**EXTRACT PROVIDED**
----------------
Description: Equality theorem for restricted universal quantifier, with bound-variable hypotheses instead of distinct variable restrictions. (Contributed by NM, 7-Mar-2004) (Revised by Andrew Salmon, 11-Jul-2011)
| Ref | Expression | ||
|---|---|---|---|
| Hypotheses | raleq1f.1 | ⊢ Ⅎ 𝑥 𝐴 | |
| raleq1f.2 | ⊢ Ⅎ 𝑥 𝐵 | ||
| Assertion | raleqf | ⊢ ( 𝐴 = 𝐵 → ( ∀ 𝑥 ∈ 𝐴 𝜑 ↔ ∀ 𝑥 ∈ 𝐵 𝜑 ) ) |
| Step | Hyp | Ref | Expression |
|---|---|---|---|
| 1 | raleq1f.1 | ⊢ Ⅎ 𝑥 𝐴 | |
| 2 | raleq1f.2 | ⊢ Ⅎ 𝑥 𝐵 | |
| 3 | 1 2 | nfeq | ⊢ Ⅎ 𝑥 𝐴 = 𝐵 |
| 4 | eleq2 | ⊢ ( 𝐴 = 𝐵 → ( 𝑥 ∈ 𝐴 ↔ 𝑥 ∈ 𝐵 ) ) | |
| 5 | 4 | imbi1d | ⊢ ( 𝐴 = 𝐵 → ( ( 𝑥 ∈ 𝐴 → 𝜑 ) ↔ ( 𝑥 ∈ 𝐵 → 𝜑 ) ) ) |
| 6 | 3 5 | albid | ⊢ ( 𝐴 = 𝐵 → ( ∀ 𝑥 ( 𝑥 ∈ 𝐴 → 𝜑 ) ↔ ∀ 𝑥 ( 𝑥 ∈ 𝐵 → 𝜑 ) ) ) |
| 7 | df-ral | ⊢ ( ∀ 𝑥 ∈ 𝐴 𝜑 ↔ ∀ 𝑥 ( 𝑥 ∈ 𝐴 → 𝜑 ) ) | |
| 8 | df-ral | ⊢ ( ∀ 𝑥 ∈ 𝐵 𝜑 ↔ ∀ 𝑥 ( 𝑥 ∈ 𝐵 → 𝜑 ) ) | |
| 9 | 6 7 8 | 3bitr4g | ⊢ ( 𝐴 = 𝐵 → ( ∀ 𝑥 ∈ 𝐴 𝜑 ↔ ∀ 𝑥 ∈ 𝐵 𝜑 ) ) |
----------------
**WHAT THIS EXERCISE ASKS**
**1)** On the proof page above, who revised the theorem, and on what date?
**2)** From the proof page, extract the passage between "Description: Equality theorem" and "Andrew Salmon, 11-Jul-2011)", inclusive.

**RAW DATA**
----------------
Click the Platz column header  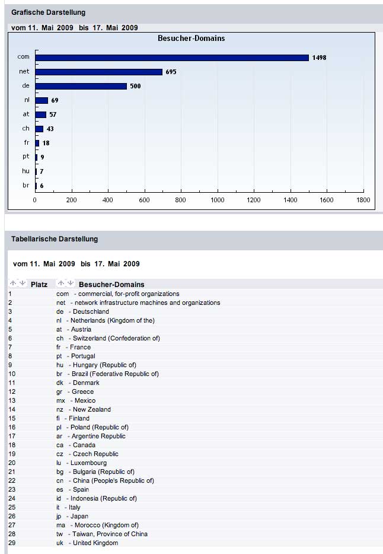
----------------
**FINAL RESULTS**
**1)** Andrew Salmon revised it on 11-Jul-2011.

**2)**
Description: Equality theorem for restricted universal quantifier, with bound-variable hypotheses instead of distinct variable restrictions. (Contributed by NM, 7-Mar-2004) (Revised by Andrew Salmon, 11-Jul-2011)